## Source extract
<<<<

Yes. As if we are constantly building/rebuilding a psychological rudder that keeps us from tipping over.

Without modifying it, as in the ‘observer effect’ of science. Is modifying equivalent to destroying?

It is not lost to memory; it is not stored in memory. Do you see the difference? If something tremendous happens to me I am always going to remember it. But the memory is not the important thing, so I don’t need to record it. Or, to put it another way, insight has nothing to do with me; so it is not mine to generate, to keep, to use again. The insight comes about only because I am out of the way, because a space has opened up in which I am playing no part. To grab hold of this insight brings me right back into the centre of things and thus denies the possibility of further insights.

In this sense, the creation of the observer is the destructive element.

This doesn’t make sense to me. To remember is to retrieve from memory, to be retrievable the memory must have been recorded. Yes?

This makes sense within a certain point of view. From a different pov, insight involves thought and the egoic I. Insight cannot imo be reduced to a facile definition. Do you agree?

>>>>

## Provided data

<<<<

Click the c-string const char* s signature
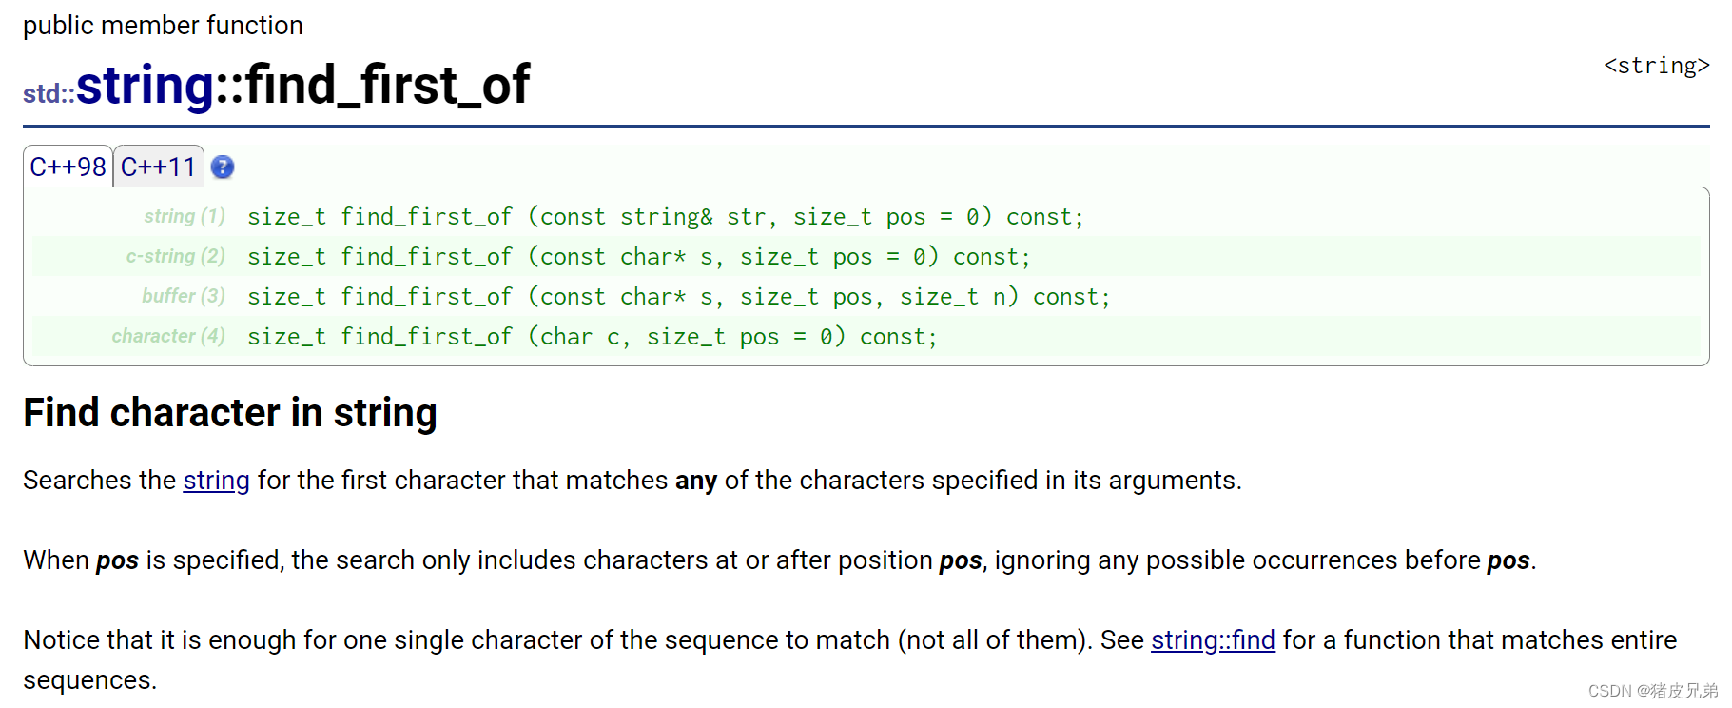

>>>>

## Tasks for this exercise
1. Please answer these from the discussion on insight:
(a) What does the first line say we are constantly building and rebuilding?
(b) Which effect from science is named?
(c) According to the text, what does grabbing hold of an insight deny?
2. List every sentence in the discussion on insight that ends with a question mark.
3. Write the next part of the discussion on insight, carrying it on from its final sentence.

## Results of the tasks
1.
(a) A psychological rudder that keeps us from tipping over.
(b) The "observer effect."
(c) The possibility of further insights.

2.
Is modifying equivalent to destroying?
Do you see the difference?
Yes?
Do you agree?

3.
I see something amazing about the nature of hurt, something I haven’t seen before. So there is the memory of seeing that amazing thing. But what that amazing thing is, I cannot now tell you. There was insight; but the insight has gone. What remains is the memory of having had an insight. Does this make more sense?

Yes, I agree. There cannot be insight into greed without the accompanying fact of greed. Otherwise it is just a theory.

Yes, thank you. Some of my most intense experiences remain retrievable as a kind of pointer to the experiences, but the details of the experiences themselves are gone … and/or I don’t want to retrieve them, because the memory would trivialize the experience itself. Does that track?